> _Stated exercise_
In the lines from the line with "Task: Click the Basecamp service tile" up to and including the line with "Image resolution: width=952", switch "service tile" to "service card" and write those lines out again with nothing else changed. Leave the pictures out of your answer.

(Target position items)
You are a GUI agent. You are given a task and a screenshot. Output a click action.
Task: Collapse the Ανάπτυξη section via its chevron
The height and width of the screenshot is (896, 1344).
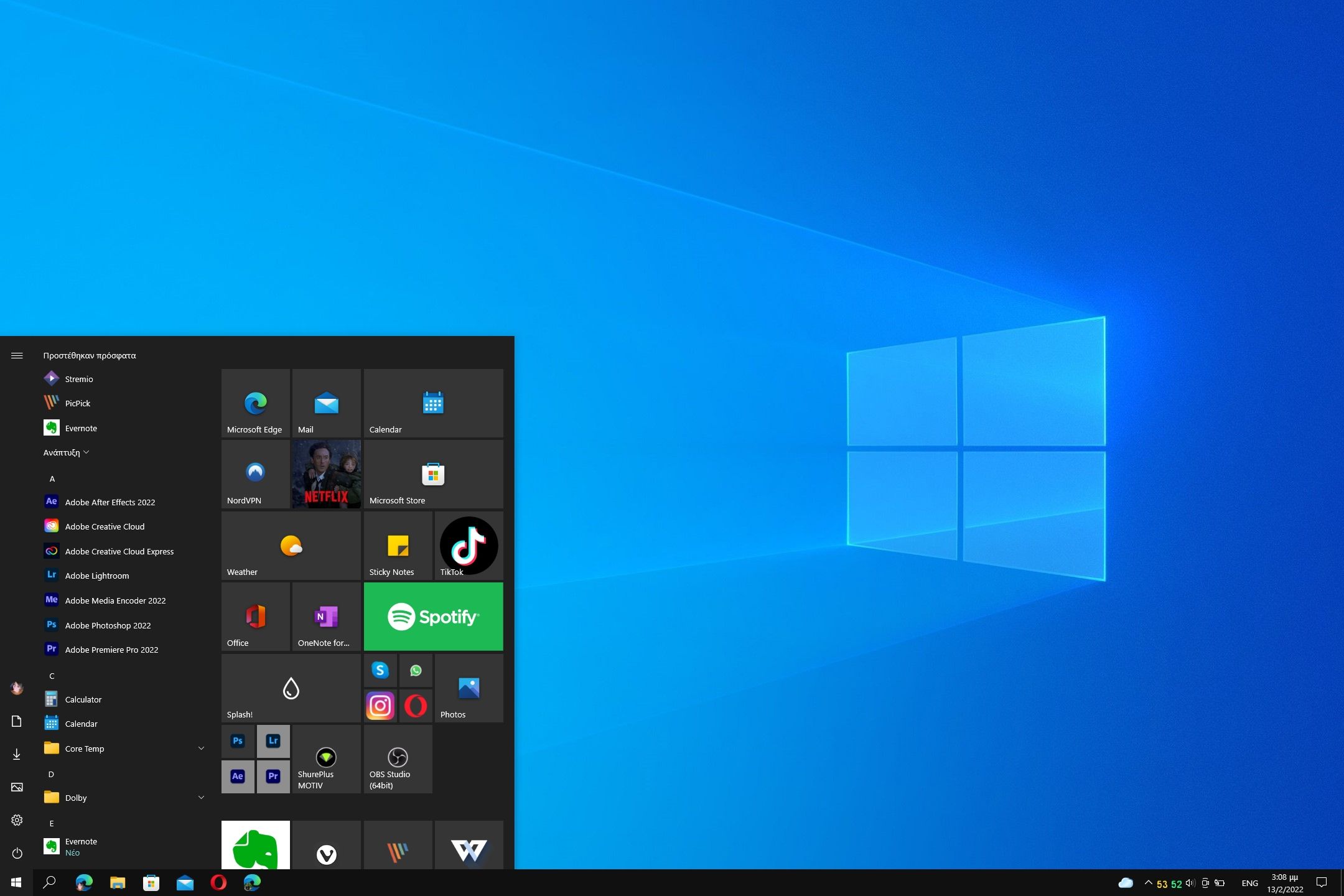pyautogui.click(x=86, y=452)
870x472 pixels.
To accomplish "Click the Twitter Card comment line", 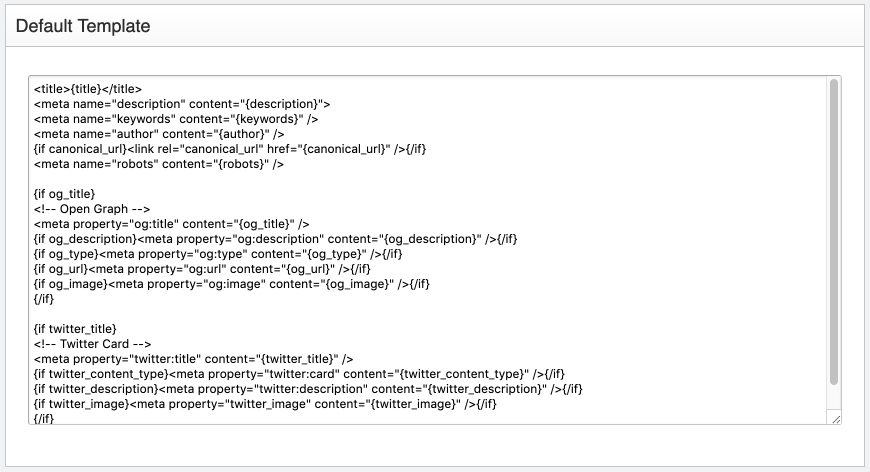I will click(x=92, y=343).
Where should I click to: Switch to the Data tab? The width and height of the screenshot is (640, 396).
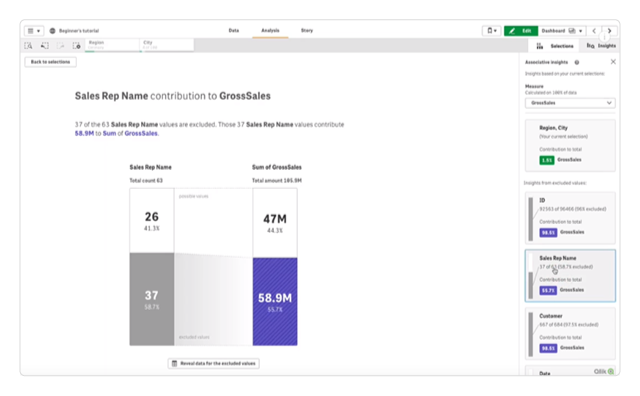(x=233, y=31)
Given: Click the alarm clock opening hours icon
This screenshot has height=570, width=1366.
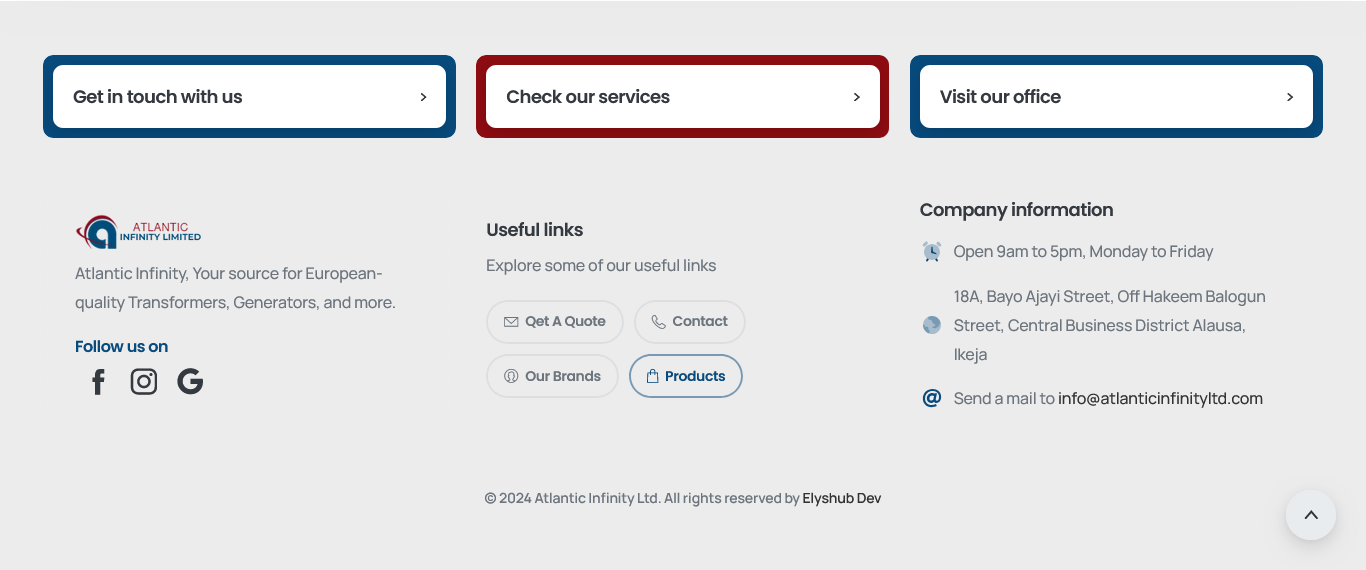Looking at the screenshot, I should pos(932,252).
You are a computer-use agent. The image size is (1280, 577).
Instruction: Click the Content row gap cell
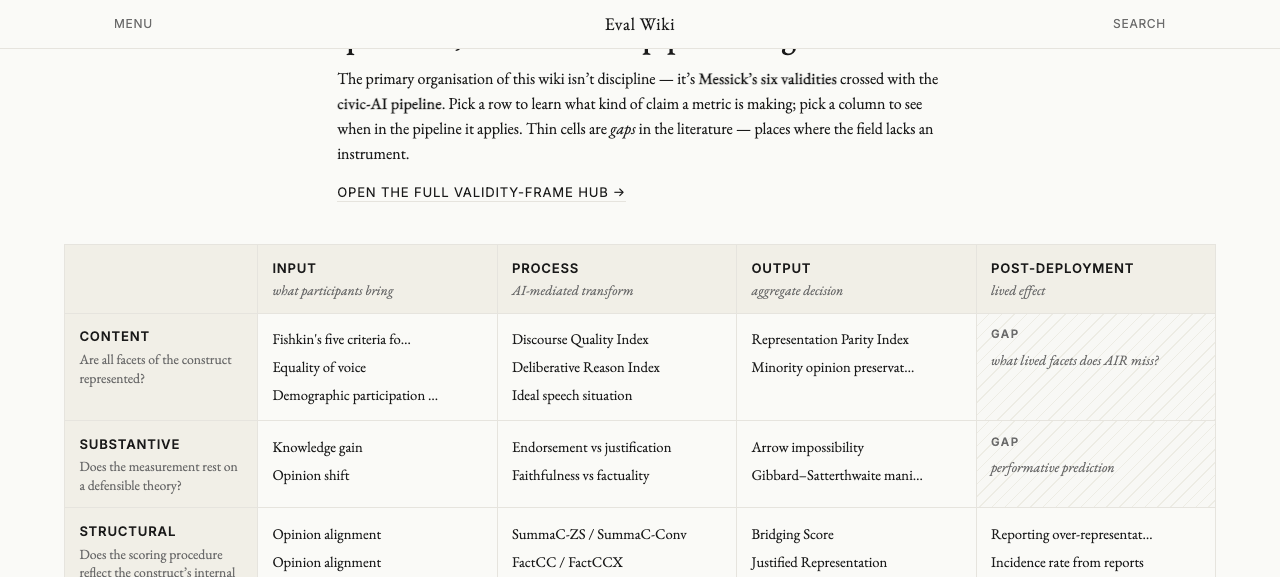(1096, 367)
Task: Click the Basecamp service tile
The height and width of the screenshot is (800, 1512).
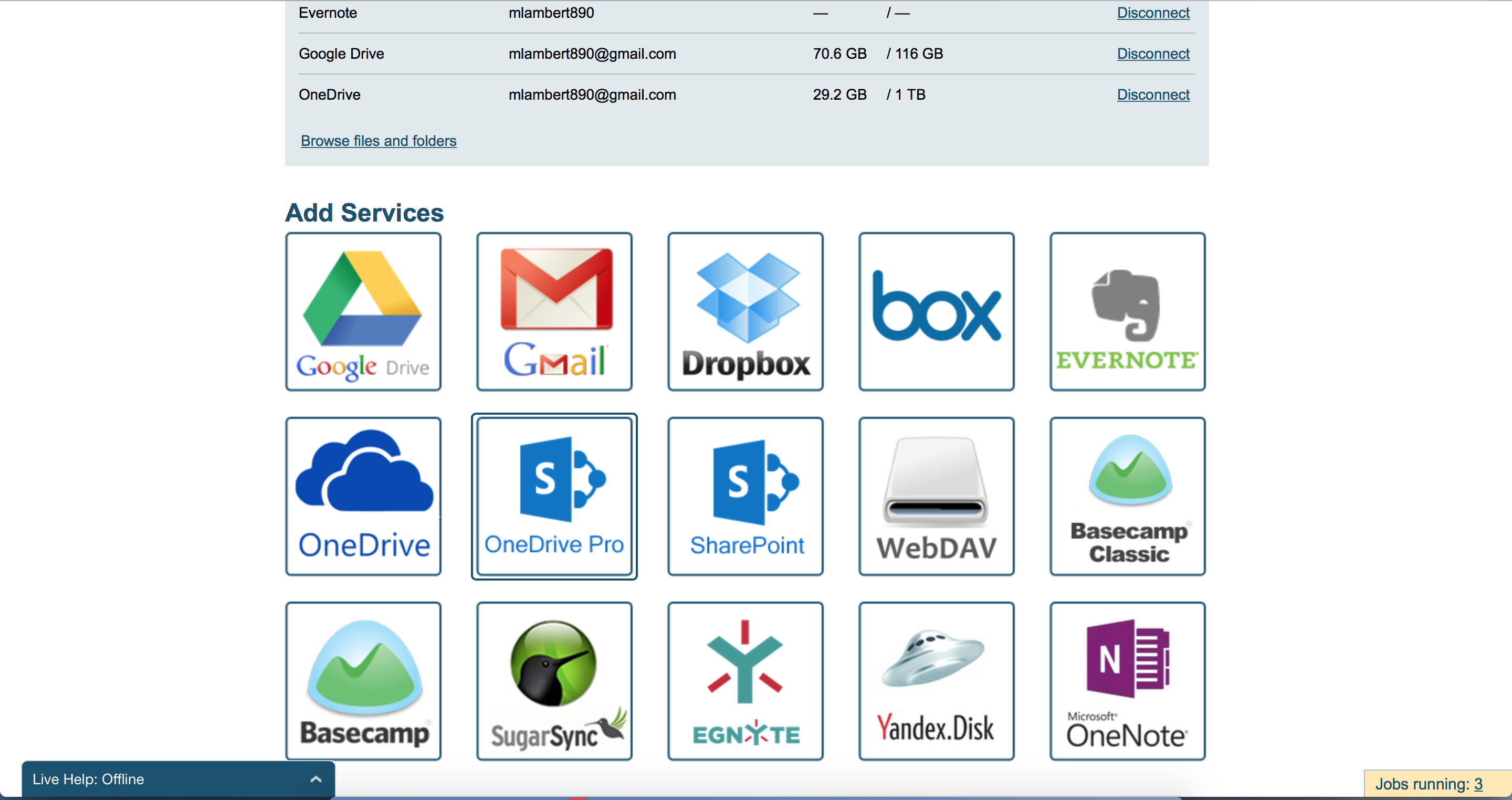Action: (363, 681)
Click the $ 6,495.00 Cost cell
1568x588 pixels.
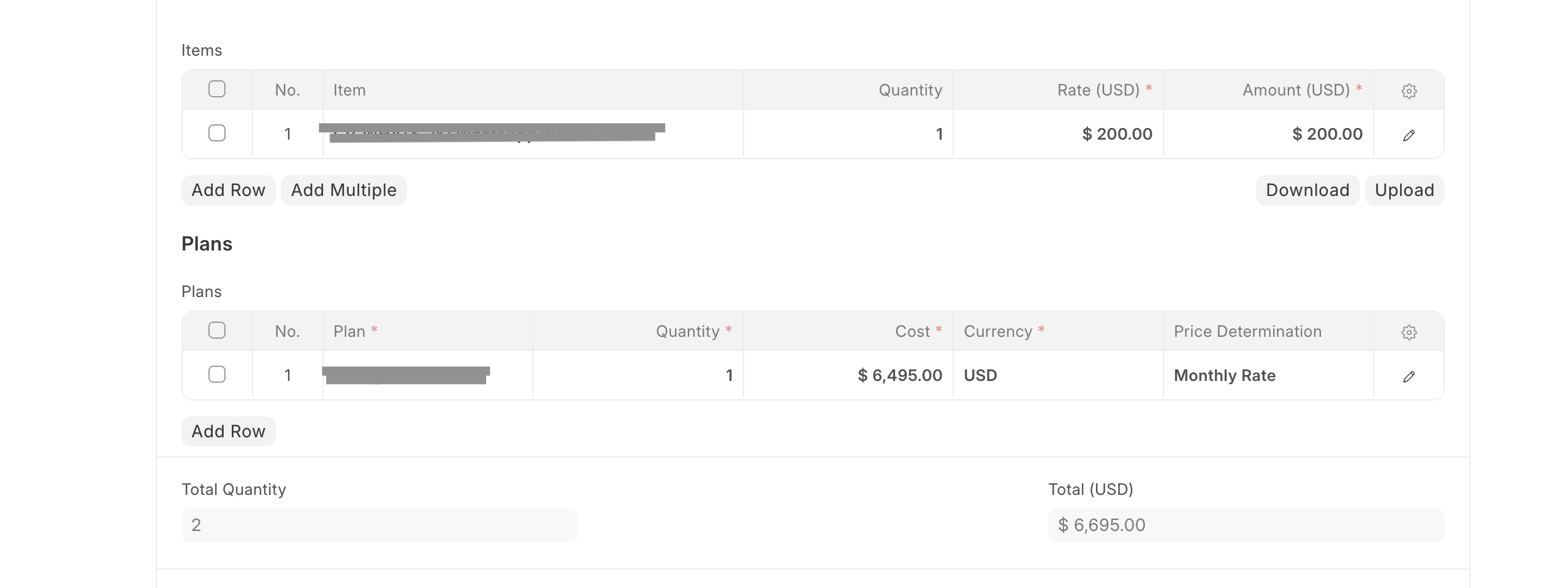tap(848, 375)
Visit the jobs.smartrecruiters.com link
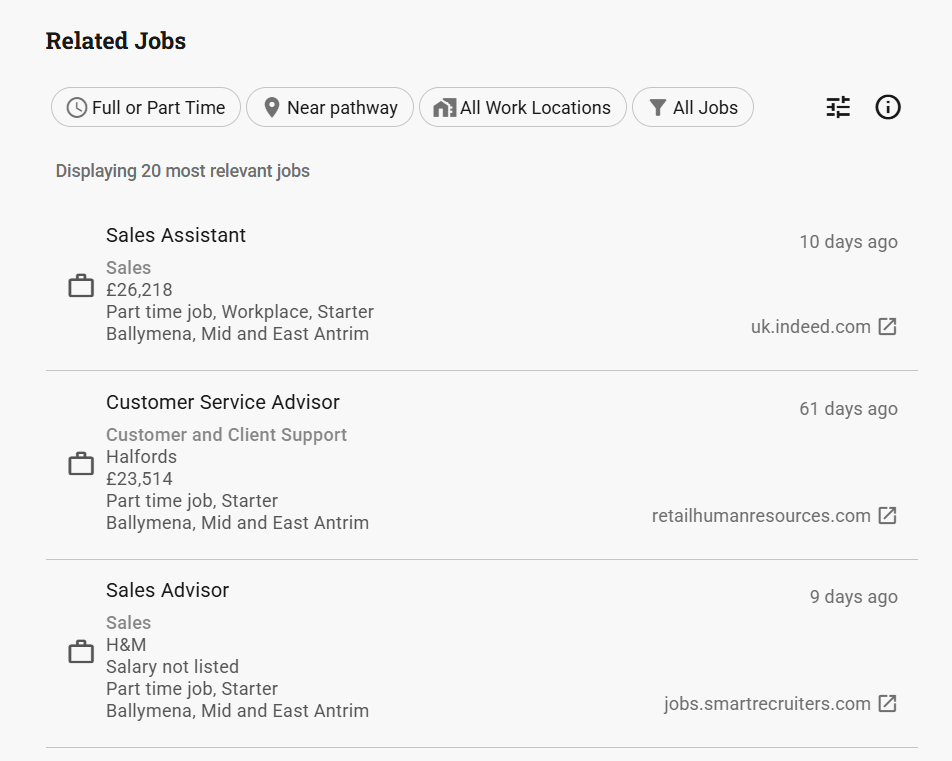Image resolution: width=952 pixels, height=761 pixels. click(767, 704)
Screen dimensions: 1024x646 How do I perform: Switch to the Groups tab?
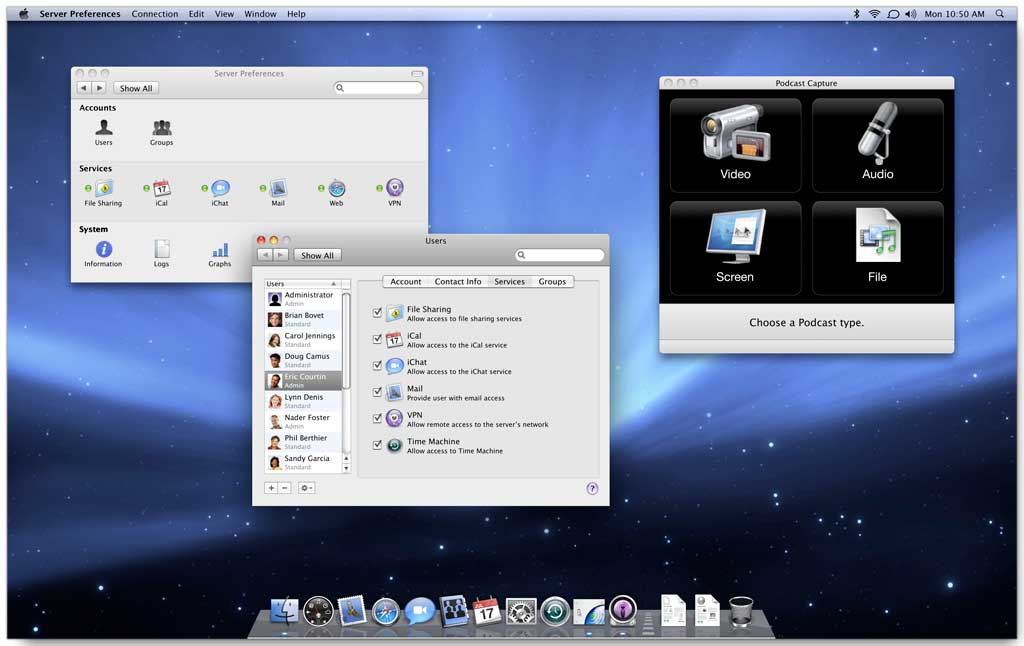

> _Written solution_
Task: Click the Basecamp service card
The height and width of the screenshot is (800, 1512).
Action: (363, 681)
Click the $ 6,495.00 Cost cell
1568x588 pixels.
tap(848, 375)
Visit the jobs.smartrecruiters.com link
Image resolution: width=952 pixels, height=761 pixels. click(767, 704)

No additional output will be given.